* Brief
Down to the last line, write out the entries below exactly and omit all pictures.

◇ ◇ ◇ ◇

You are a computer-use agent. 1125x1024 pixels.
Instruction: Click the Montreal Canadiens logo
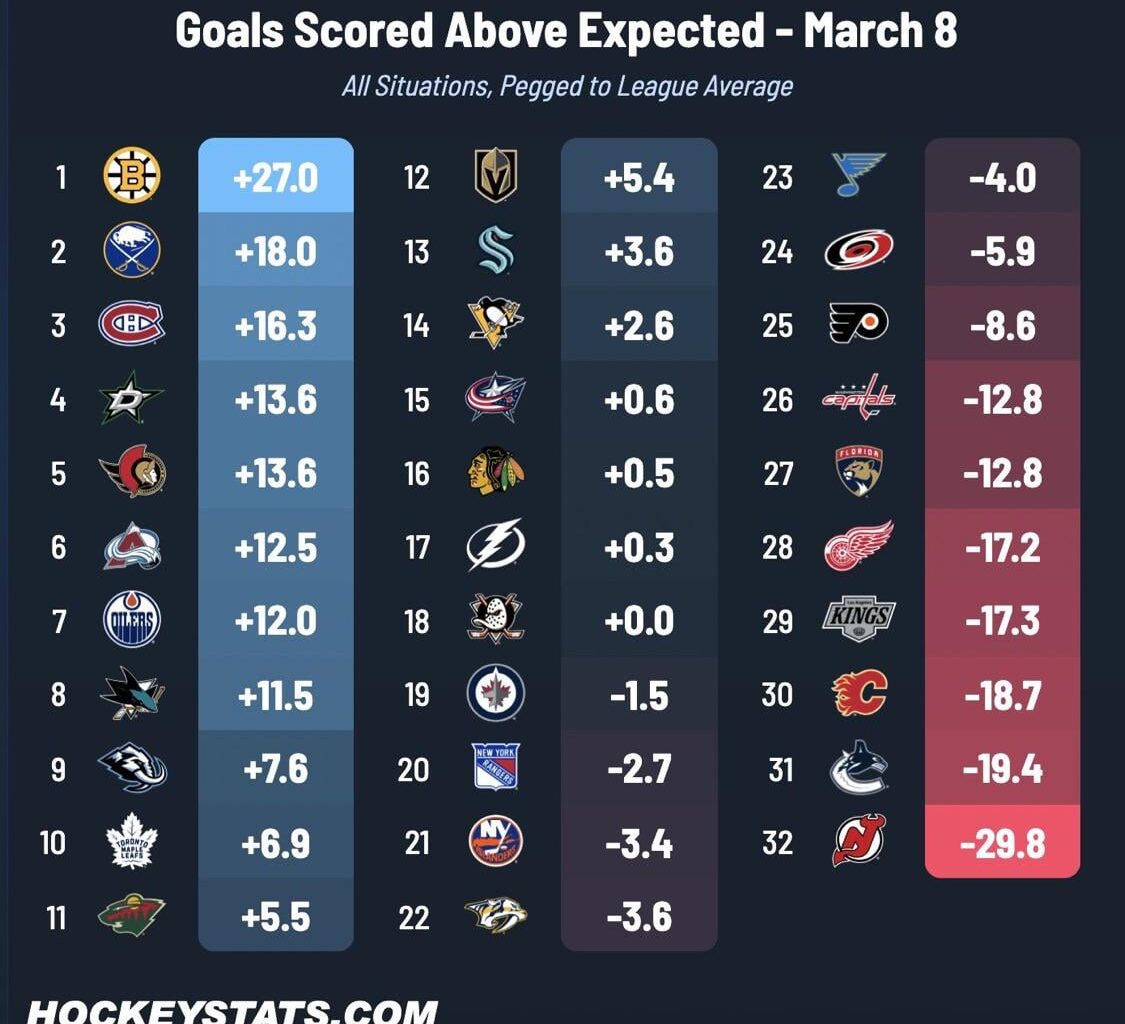(x=132, y=324)
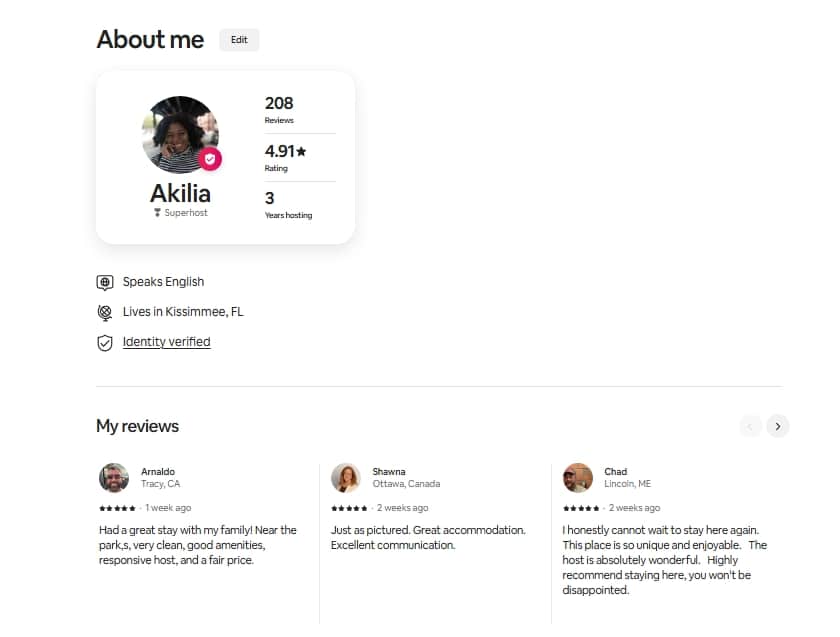This screenshot has width=840, height=637.
Task: Click Akilia's profile photo
Action: click(x=180, y=134)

◇ ◇ ◇ ◇

* Task result
You are a computer-use agent. 1125x1024 pixels.
Instruction: Click the Montreal Canadiens logo
(x=132, y=324)
This screenshot has width=840, height=637.
Task: Click Akilia's profile photo
Action: click(x=180, y=134)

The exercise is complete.